Collected data
====

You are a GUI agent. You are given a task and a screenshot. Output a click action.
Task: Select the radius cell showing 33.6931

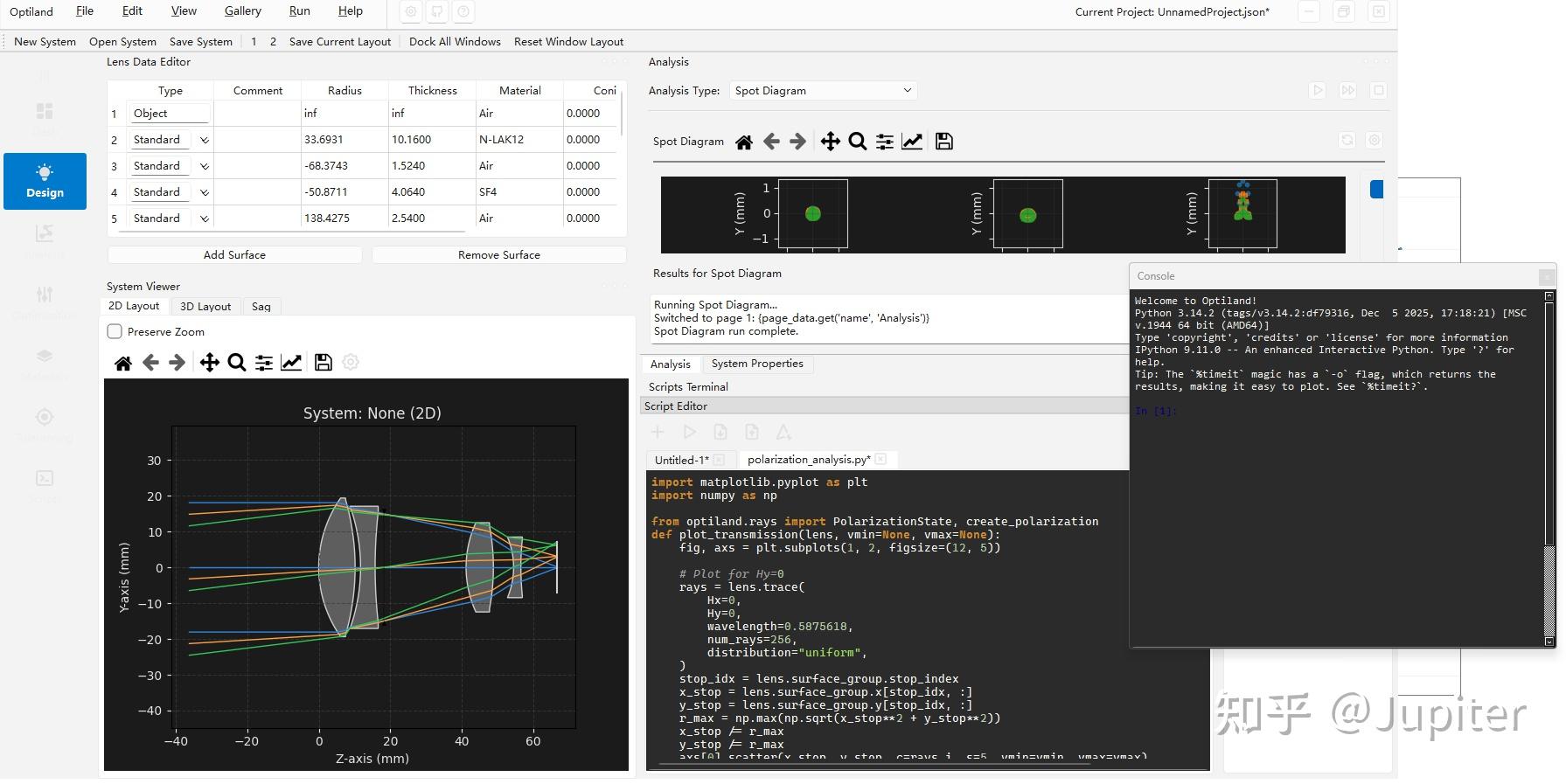pos(345,140)
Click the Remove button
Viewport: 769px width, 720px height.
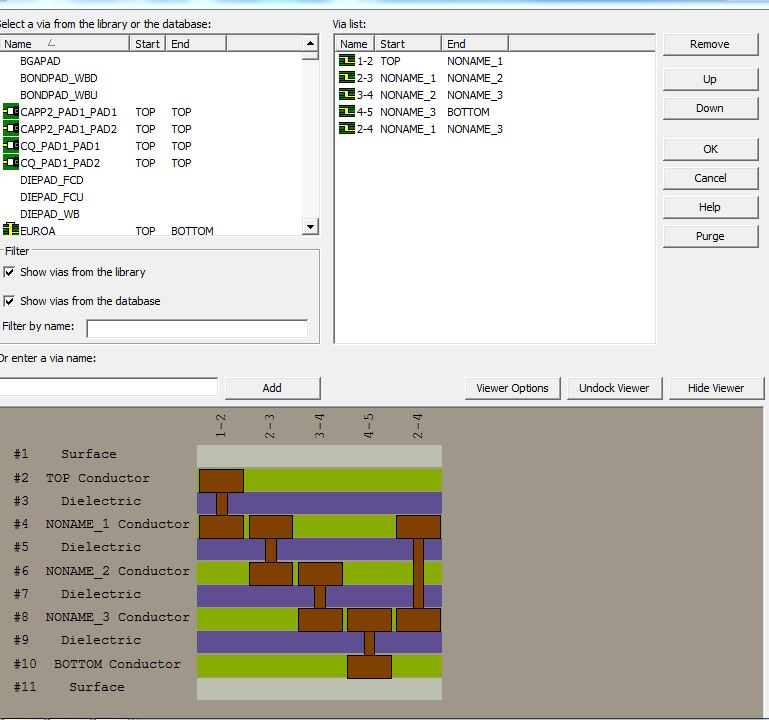pyautogui.click(x=710, y=44)
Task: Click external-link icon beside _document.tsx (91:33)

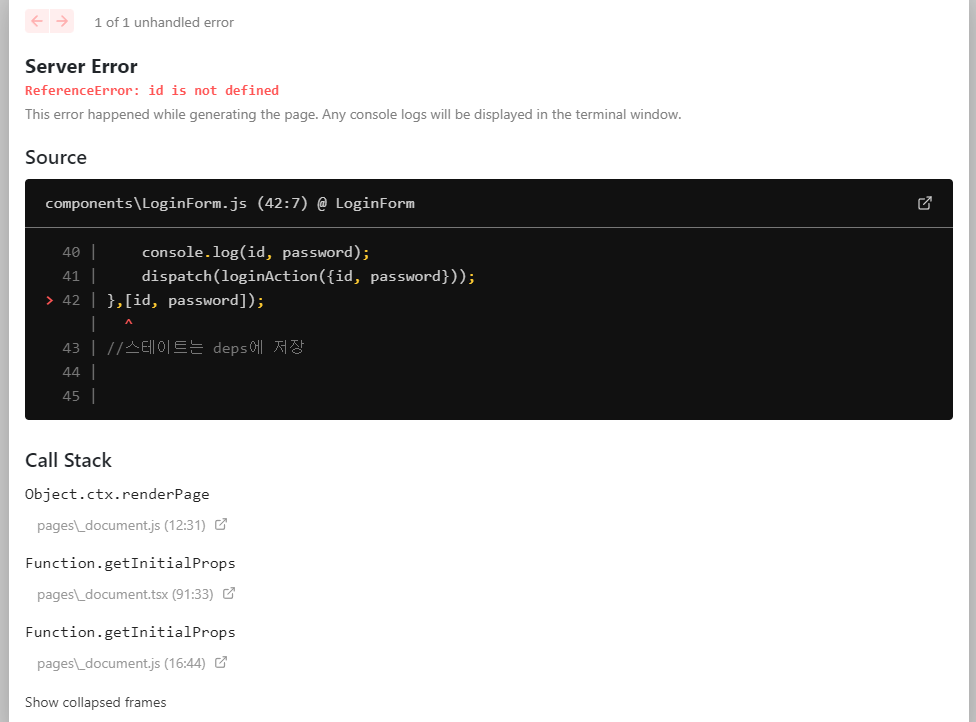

====

▶ **What you will do**: Please print every record above exactly, but leave the pictures out.

▶ **The completed task**:
You are a GUI agent. You are given a task and a screenshot. Output a click action.
Task: Select the radius cell showing 33.6931

pos(345,140)
Click the Remove button
Viewport: 769px width, 720px height.
pyautogui.click(x=710, y=44)
Task: Click external-link icon beside _document.tsx (91:33)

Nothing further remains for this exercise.